2 de diciembre de 2013

los testigos de jehová


Habían llegado a buenos aires finalmente y se quedaban los quince días en la casa de la abuela Celia. En la casa había una alacena grande como una habitación, llena de comida, chocolates y golosinas. Había dos heladeras y el congelador de uno estaba lleno de helados. A Lucia le gustaban especialmente los de agua. La casa era enorme y escondía mil secretos que mantenían a las chicas entretenidas todo el día. Había una cocinera y varias empleadas, una tejía a crochet todo el día. Le regalaba todos sus trabajos a mi abuela: la casa tenia manteles, cubrecamas y hasta apoya vasos hechos a crochet por Edith.

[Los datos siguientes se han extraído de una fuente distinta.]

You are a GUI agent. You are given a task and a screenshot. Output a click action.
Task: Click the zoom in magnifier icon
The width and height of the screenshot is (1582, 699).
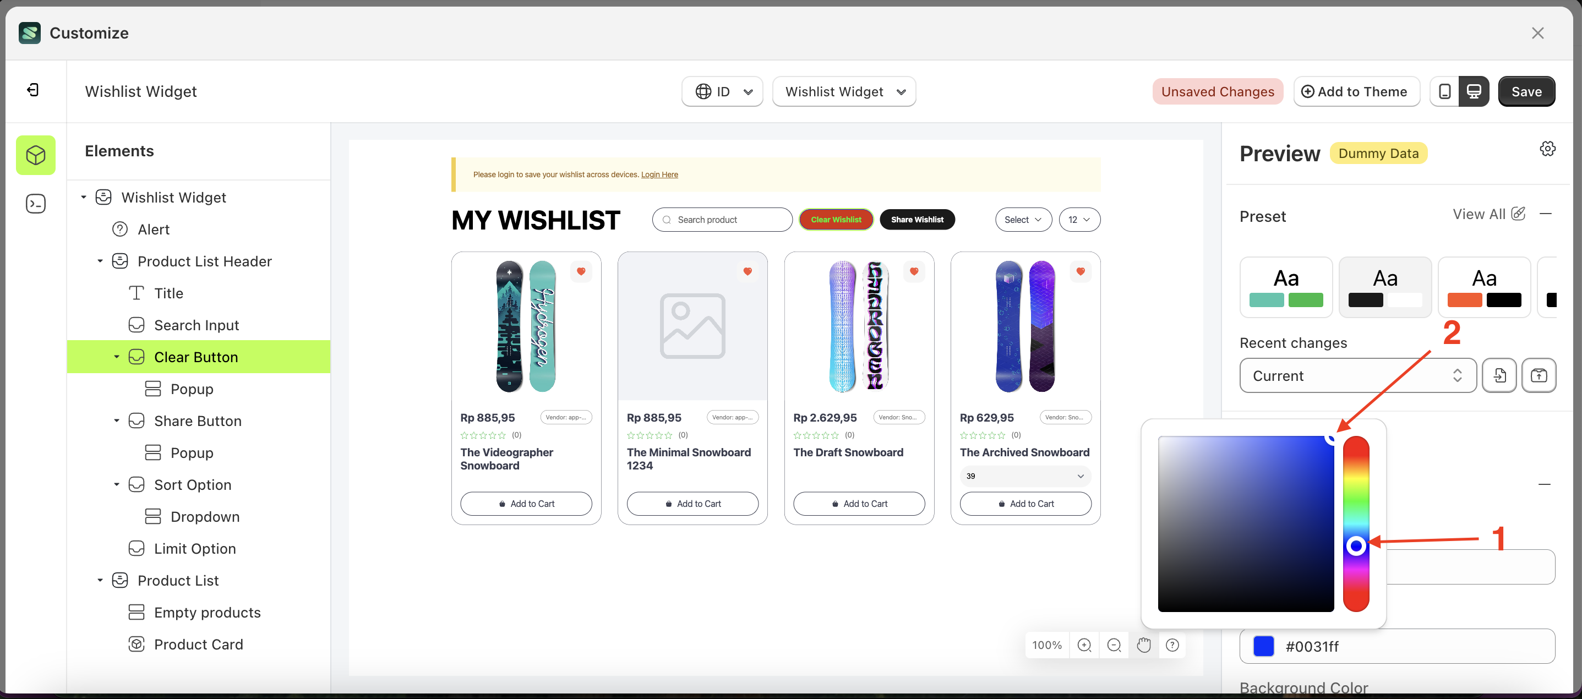(1084, 645)
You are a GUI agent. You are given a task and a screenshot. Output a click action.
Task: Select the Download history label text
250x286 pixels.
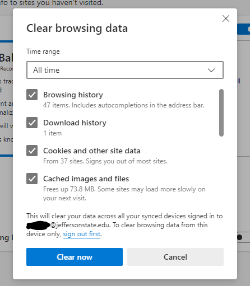tap(75, 123)
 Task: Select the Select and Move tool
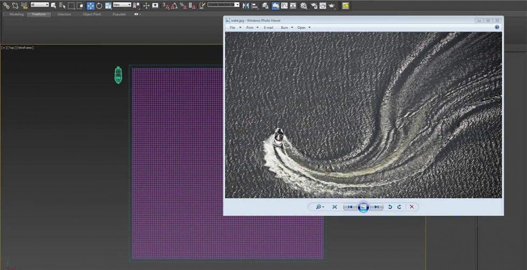point(90,6)
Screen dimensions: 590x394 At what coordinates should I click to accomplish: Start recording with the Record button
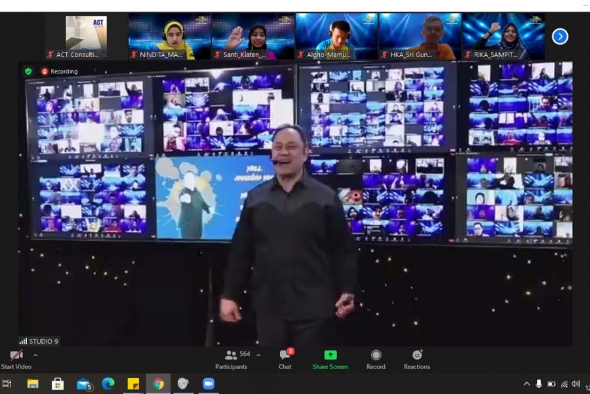coord(376,359)
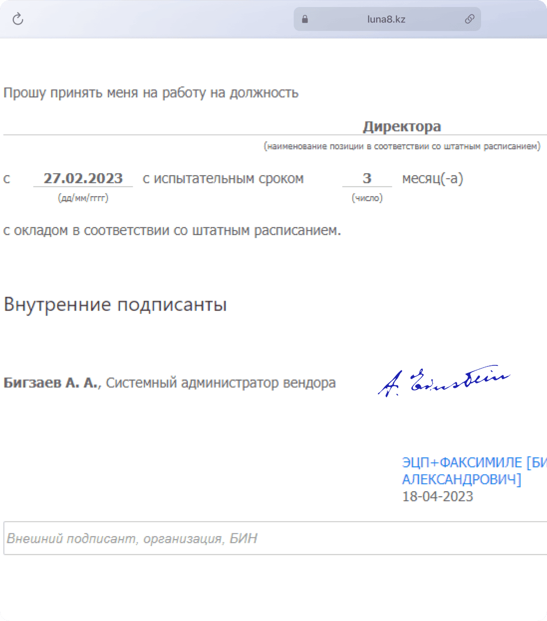Click the (число) hint under the number
Screen dimensions: 547x621
tap(367, 198)
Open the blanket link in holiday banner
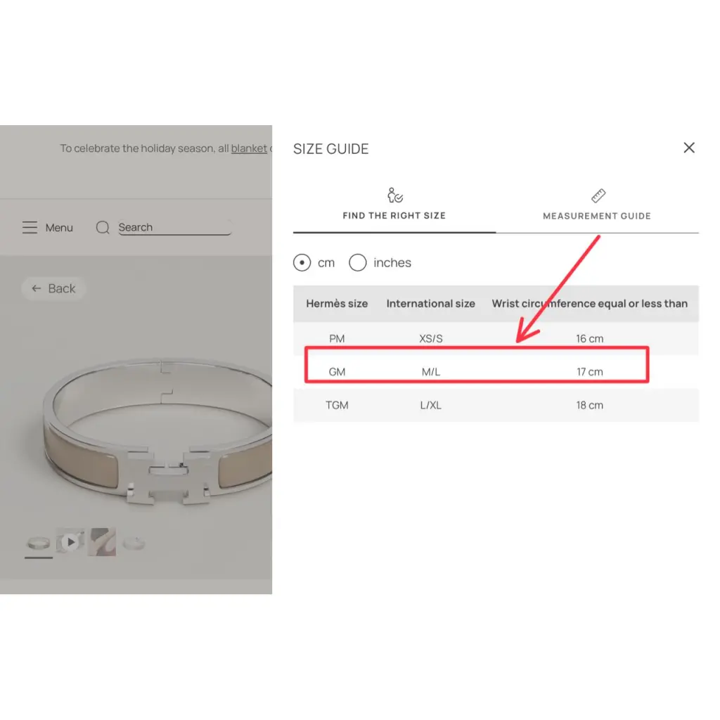The image size is (720, 720). (x=249, y=148)
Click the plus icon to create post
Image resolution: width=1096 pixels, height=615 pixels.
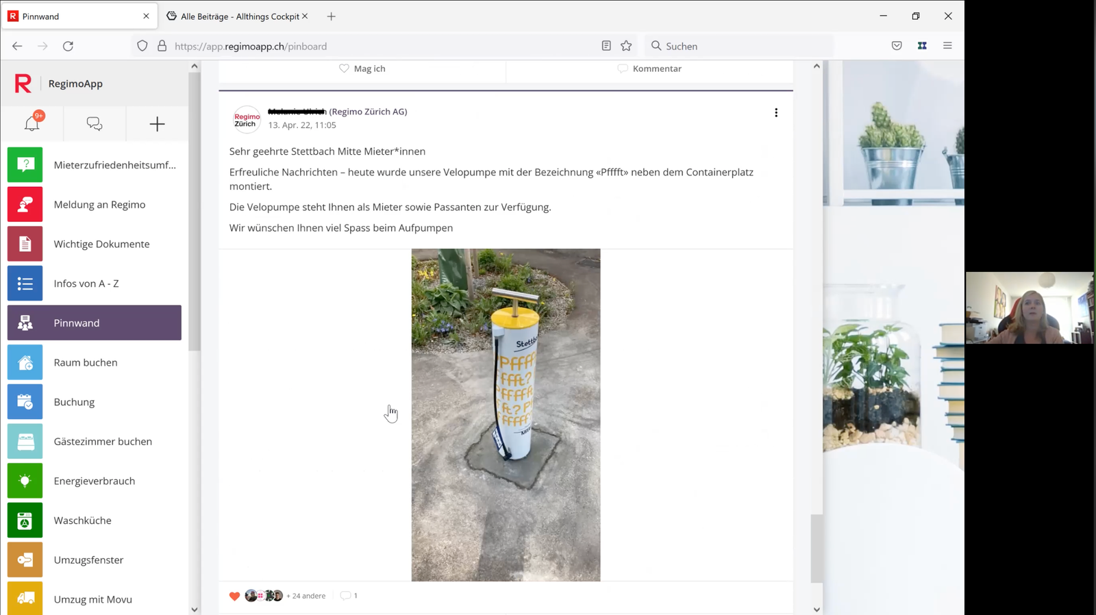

Si bien había esperado este viaje con ansias, a Lucia Buenos Aires la hacía sentir mal. El calor la mantenía en un estado constante de molestia y angustia. Cuando salían de la casa de la abuela, no podía esperar para volver porque todas las actividades se le volvían engorrosas y pasaban mucho más tiempo en el auto de lo que estaba acostumbrada. Las siestas de Lucia se fueron volviendo más y más largas. Anita sufría por un mal de ansiedad insoportable: no podía quedarse un minuto quieta y acaparaba toda la atención de los padres. Lucia se encontraba muchas veces aburrida en aquella soledad, sabía que su hermana no necesitaba tanta atención para sí misma, sino que disfrutaba mucho de quitarle atención a ella y hacerla sentir que podía sacarle cualquier cosa. Había una sensación de revancha en todo lo que hacía.

Lucía dormía sus siestas especialmente en los viajes largos en auto y en los finales de las visitas a los tíos. Un sueño profundo la  vencía y le encantaba dormirse escuchando a la gente hablar, ir y venir y reproducir, en su imaginación, el detalle de los eventos más pequeños. La tía preparaba el mate, el agua hervía, la mamá se levantaba para  ir al baño. Todos los sonidos se mezclaban en su sueño profundo. En alguna de esas siestas, Lucía soñó con los enanos verdes del garaje de la abuela.